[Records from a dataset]
-------
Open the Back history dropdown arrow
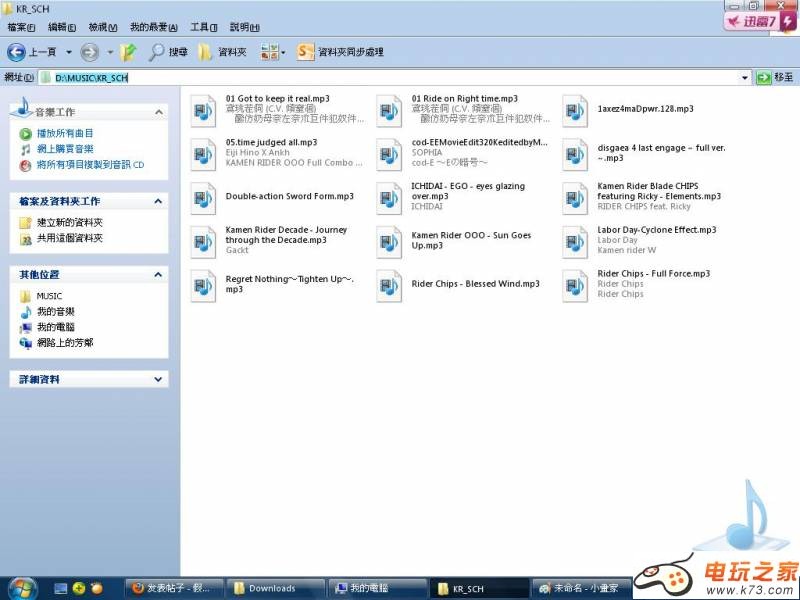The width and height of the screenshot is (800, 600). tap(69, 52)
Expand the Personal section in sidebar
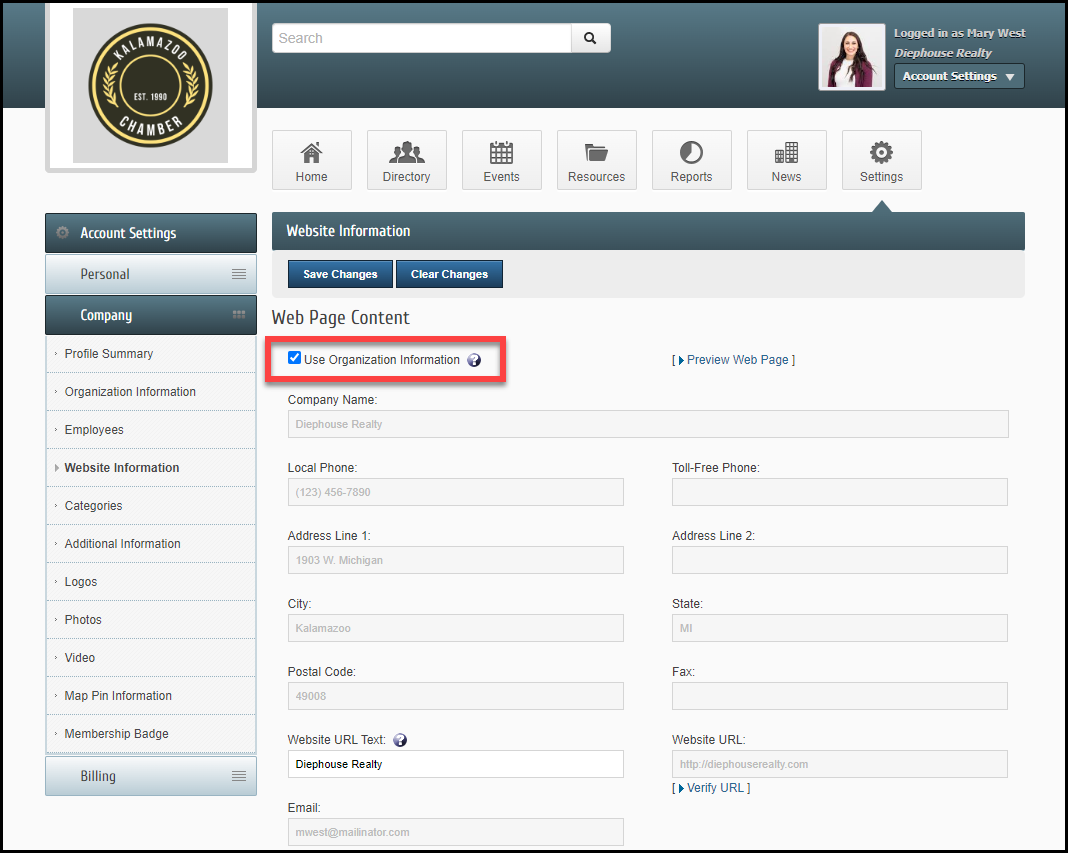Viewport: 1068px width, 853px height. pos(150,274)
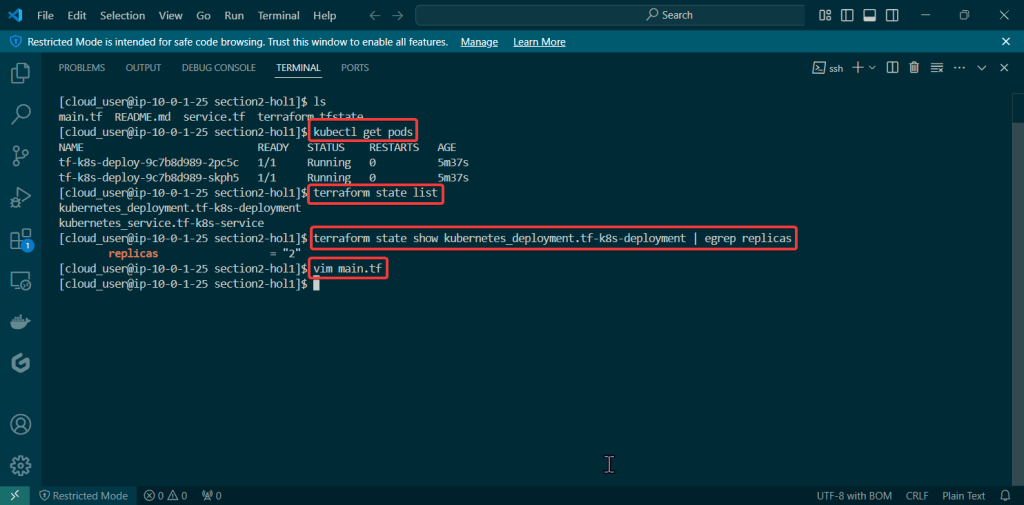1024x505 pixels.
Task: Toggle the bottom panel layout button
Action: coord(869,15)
-------
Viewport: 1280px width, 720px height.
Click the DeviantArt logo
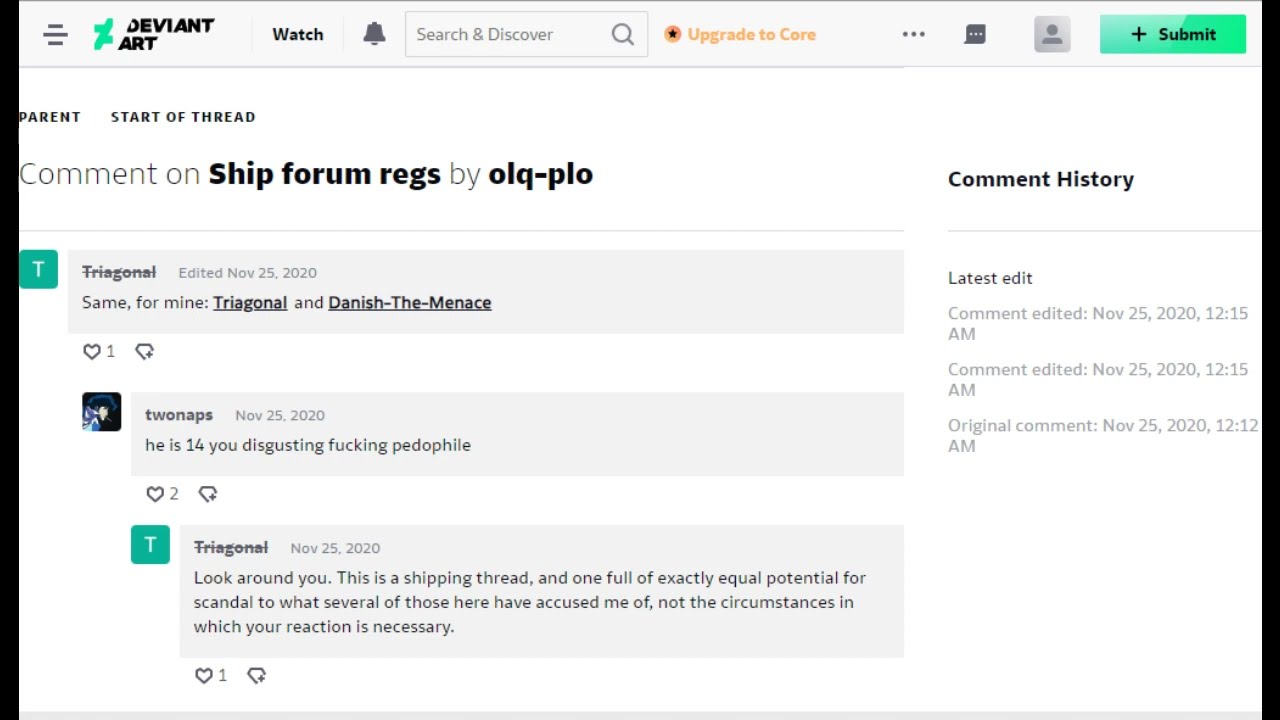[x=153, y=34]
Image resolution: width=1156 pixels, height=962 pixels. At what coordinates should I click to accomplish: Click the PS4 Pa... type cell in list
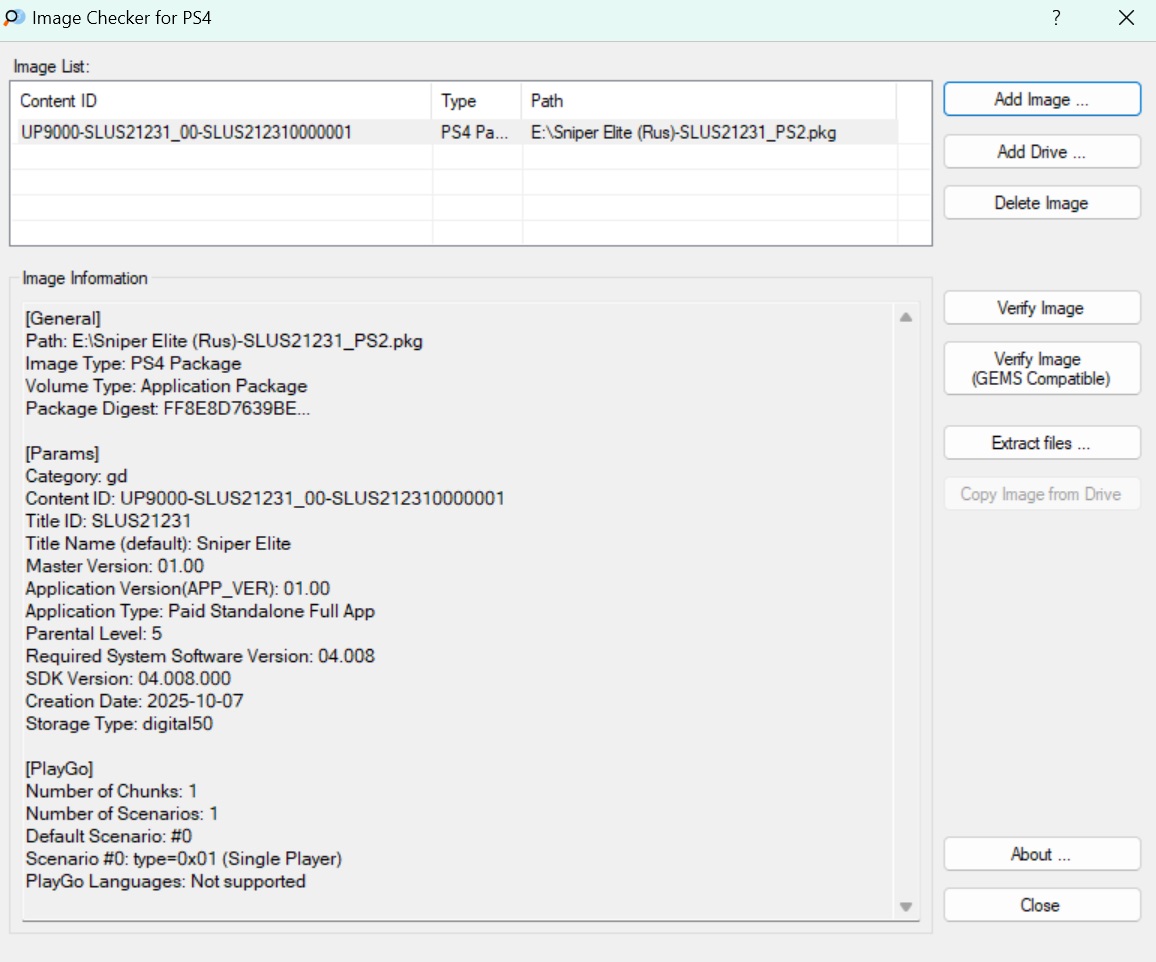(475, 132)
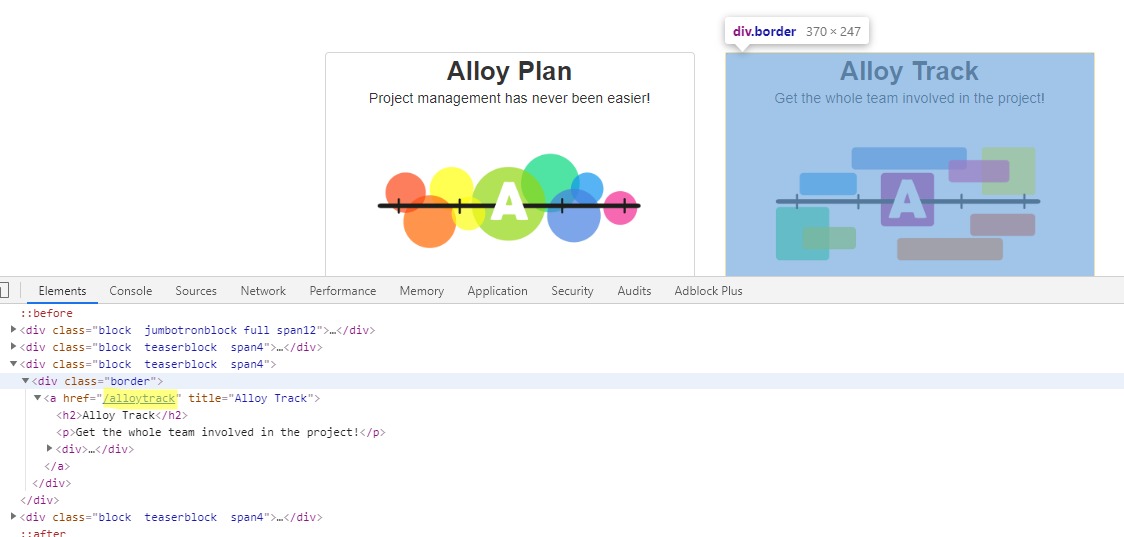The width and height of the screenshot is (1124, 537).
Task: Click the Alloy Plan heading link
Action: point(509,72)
-------
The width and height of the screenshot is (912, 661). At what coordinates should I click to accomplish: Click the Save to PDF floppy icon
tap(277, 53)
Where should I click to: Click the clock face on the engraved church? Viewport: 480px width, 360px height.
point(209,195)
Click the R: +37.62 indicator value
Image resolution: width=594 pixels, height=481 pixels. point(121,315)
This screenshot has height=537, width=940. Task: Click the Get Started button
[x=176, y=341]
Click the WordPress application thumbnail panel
-------
> EXERCISE GOAL
From the records above, extract exactly and only the lines that begin at the line with "Where should I" and stop after the line with "Click the WordPress".

> RESPONSE
Where should I click to: Click the clock face on the engraved church? Viewport: 480px width, 360px height.
point(209,195)
Click the R: +37.62 indicator value
Image resolution: width=594 pixels, height=481 pixels. point(121,315)
This screenshot has height=537, width=940. Task: Click the Get Started button
[x=176, y=341]
Click the WordPress application thumbnail panel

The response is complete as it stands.